**EXTRAIT**
###

Critique Duma Key [2009]

Avis critique rédigé par Nicolas L. le dimanche 2 août 2009 à 18h47

Mortels coups de crayons

La poupée lui murmurait des choses d’une voix qui devait évoquer le vent dans les palmes, la nuit. Ou le reflux de la marée faisant rouler les coquillages sous Big Pink. Elle murmurait pendant que la petite Libbit s’attardait dans les vestibules du sommeil. Lui disant à quel point ce serait amusant de peindre une grande tempête. Et plus…

Victime d'un accident de travail, Edgar Fremantle, un chef d'entreprise quinquagénaire, perd un bras, une bonne partie de sa mémoire, mais surtout l'amour de son épouse, qui finit par trop craindre ses incontrôlables accès de violence. Sur les conseils de son psychiatre, Edgar décide de changer d'air et s'installe sur la petite île de Duma Key. Là, il va se découvrir un incroyable talent de peintre et, sans aucune base préalable, enchaîner tableaux sur tableaux, pour finalement être reconnu comme un artiste génial par le milieu. Au premier regard, on pourrait penser qu’Edgar est en train de prendre une revanche sur la vie.
Oui, mais d'où lui vient cette inépuisable inspiration?

###

**DONNÉES DE DÉPART**
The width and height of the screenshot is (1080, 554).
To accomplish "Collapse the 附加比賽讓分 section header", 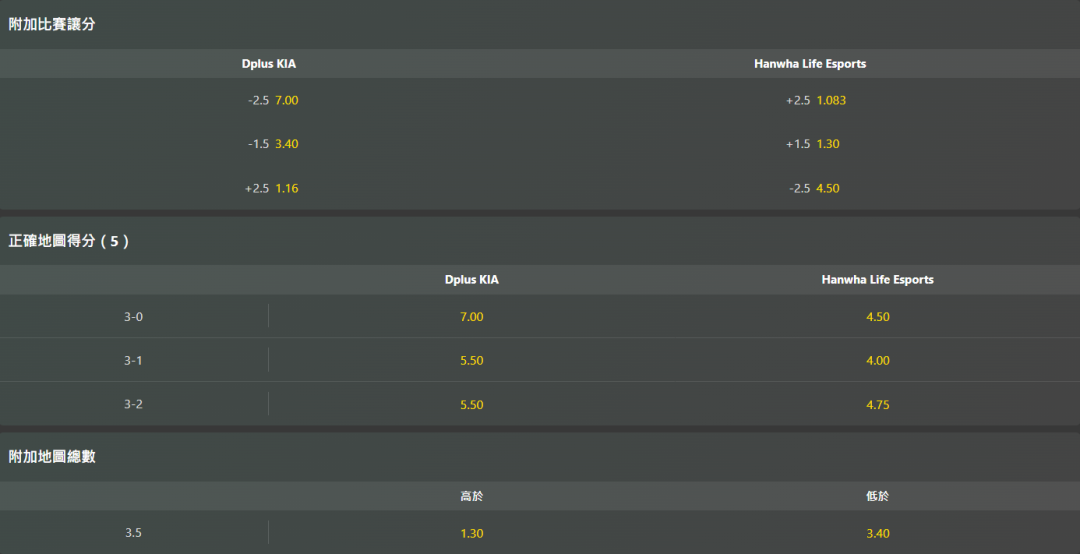I will click(x=540, y=24).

###

**CONSIGNE**
Reproduisez à l'identique le passage de l'extrait qui s'ouvre sur les mots « Victime d'un accident » et arrêtez-vous après « sur la vie. ».

**CORRIGÉ**
Victime d'un accident de travail, Edgar Fremantle, un chef d'entreprise quinquagénaire, perd un bras, une bonne partie de sa mémoire, mais surtout l'amour de son épouse, qui finit par trop craindre ses incontrôlables accès de violence. Sur les conseils de son psychiatre, Edgar décide de changer d'air et s'installe sur la petite île de Duma Key. Là, il va se découvrir un incroyable talent de peintre et, sans aucune base préalable, enchaîner tableaux sur tableaux, pour finalement être reconnu comme un artiste génial par le milieu. Au premier regard, on pourrait penser qu’Edgar est en train de prendre une revanche sur la vie.